(Input Opens)
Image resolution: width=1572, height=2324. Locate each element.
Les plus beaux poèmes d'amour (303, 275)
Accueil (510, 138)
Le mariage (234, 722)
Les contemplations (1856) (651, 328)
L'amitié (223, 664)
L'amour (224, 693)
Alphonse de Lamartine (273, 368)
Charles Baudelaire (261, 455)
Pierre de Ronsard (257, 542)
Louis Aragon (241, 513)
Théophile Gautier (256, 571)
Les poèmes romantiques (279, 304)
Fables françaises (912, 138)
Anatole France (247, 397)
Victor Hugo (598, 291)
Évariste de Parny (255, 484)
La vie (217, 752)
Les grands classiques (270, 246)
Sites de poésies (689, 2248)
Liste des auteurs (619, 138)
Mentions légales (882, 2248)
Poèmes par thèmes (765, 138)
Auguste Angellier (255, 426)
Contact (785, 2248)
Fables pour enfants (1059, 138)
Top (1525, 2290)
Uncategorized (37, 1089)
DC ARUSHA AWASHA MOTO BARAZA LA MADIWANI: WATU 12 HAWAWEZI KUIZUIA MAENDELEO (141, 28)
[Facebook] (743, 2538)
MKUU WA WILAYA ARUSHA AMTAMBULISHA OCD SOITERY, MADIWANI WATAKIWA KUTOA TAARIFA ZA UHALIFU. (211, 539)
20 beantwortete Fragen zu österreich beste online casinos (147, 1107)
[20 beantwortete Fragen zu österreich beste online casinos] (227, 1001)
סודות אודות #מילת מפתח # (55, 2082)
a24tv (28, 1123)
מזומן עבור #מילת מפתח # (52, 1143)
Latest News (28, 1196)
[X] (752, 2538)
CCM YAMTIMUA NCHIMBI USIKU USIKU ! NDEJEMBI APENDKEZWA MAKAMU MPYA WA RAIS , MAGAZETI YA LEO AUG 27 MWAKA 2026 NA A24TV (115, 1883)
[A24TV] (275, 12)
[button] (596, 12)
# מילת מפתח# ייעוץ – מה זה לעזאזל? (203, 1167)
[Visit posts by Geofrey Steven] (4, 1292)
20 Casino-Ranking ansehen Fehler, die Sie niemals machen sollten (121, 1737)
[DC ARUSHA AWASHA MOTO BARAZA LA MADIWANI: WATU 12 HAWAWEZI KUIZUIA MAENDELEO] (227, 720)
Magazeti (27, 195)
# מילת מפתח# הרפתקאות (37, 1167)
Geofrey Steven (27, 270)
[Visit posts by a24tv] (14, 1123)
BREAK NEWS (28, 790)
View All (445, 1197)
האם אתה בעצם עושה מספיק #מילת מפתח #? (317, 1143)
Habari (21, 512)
(Input Closes)
Task prompt — Restate the entries above. Match them exactly.

Written answer —
Image resolution: width=1572, height=2324. Locate each element.
Les plus beaux poèmes d'amour (303, 275)
Accueil (510, 138)
Le mariage (234, 722)
Les contemplations (1856) (651, 328)
L'amitié (223, 664)
L'amour (224, 693)
Alphonse de Lamartine (273, 368)
Charles Baudelaire (261, 455)
Pierre de Ronsard (257, 542)
Louis Aragon (241, 513)
Théophile Gautier (256, 571)
Les poèmes romantiques (279, 304)
Fables françaises (912, 138)
Anatole France (247, 397)
Victor Hugo (598, 291)
Évariste de Parny (255, 484)
La vie (217, 752)
Les grands classiques (270, 246)
Sites de poésies (689, 2248)
Liste des auteurs (619, 138)
Mentions légales (882, 2248)
Poèmes par thèmes (765, 138)
Auguste Angellier (255, 426)
Contact (785, 2248)
Fables pour enfants (1059, 138)
Top (1525, 2290)
Uncategorized (37, 1089)
DC ARUSHA AWASHA MOTO BARAZA LA MADIWANI: WATU 12 HAWAWEZI KUIZUIA MAENDELEO (141, 28)
[Facebook] (743, 2538)
MKUU WA WILAYA ARUSHA AMTAMBULISHA OCD SOITERY, MADIWANI WATAKIWA KUTOA TAARIFA ZA UHALIFU. (211, 539)
20 beantwortete Fragen zu österreich beste online casinos (147, 1107)
[20 beantwortete Fragen zu österreich beste online casinos] (227, 1001)
סודות אודות #מילת מפתח # (55, 2082)
a24tv (28, 1123)
מזומן עבור #מילת מפתח # (52, 1143)
Latest News (28, 1196)
[X] (752, 2538)
CCM YAMTIMUA NCHIMBI USIKU USIKU ! NDEJEMBI APENDKEZWA MAKAMU MPYA WA RAIS , MAGAZETI YA LEO AUG 27 MWAKA 2026 NA A24TV (115, 1883)
[A24TV] (275, 12)
[button] (596, 12)
# מילת מפתח# ייעוץ – מה זה לעזאזל? (203, 1167)
[Visit posts by Geofrey Steven] (4, 1292)
20 Casino-Ranking ansehen Fehler, die Sie niemals machen sollten (121, 1737)
[DC ARUSHA AWASHA MOTO BARAZA LA MADIWANI: WATU 12 HAWAWEZI KUIZUIA MAENDELEO] (227, 720)
Magazeti (27, 195)
# מילת מפתח# הרפתקאות (37, 1167)
Geofrey Steven (27, 270)
[Visit posts by a24tv] (14, 1123)
BREAK NEWS (28, 790)
View All (445, 1197)
האם אתה בעצם עושה מספיק #מילת מפתח #? (317, 1143)
Habari (21, 512)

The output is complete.